= Beginning of Section =

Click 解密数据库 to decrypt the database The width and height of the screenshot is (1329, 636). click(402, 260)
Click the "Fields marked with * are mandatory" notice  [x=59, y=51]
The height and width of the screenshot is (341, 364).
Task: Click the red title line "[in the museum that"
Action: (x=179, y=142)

= End of Section =

WHAT YOU ARE ASKED TO DO. All entries above are to be repeated verbatim, down to the last line.

PROBLEM SOLUTION.
Click 解密数据库 to decrypt the database The width and height of the screenshot is (1329, 636). click(402, 260)
Click the "Fields marked with * are mandatory" notice  [x=59, y=51]
The height and width of the screenshot is (341, 364).
Task: Click the red title line "[in the museum that"
Action: (x=179, y=142)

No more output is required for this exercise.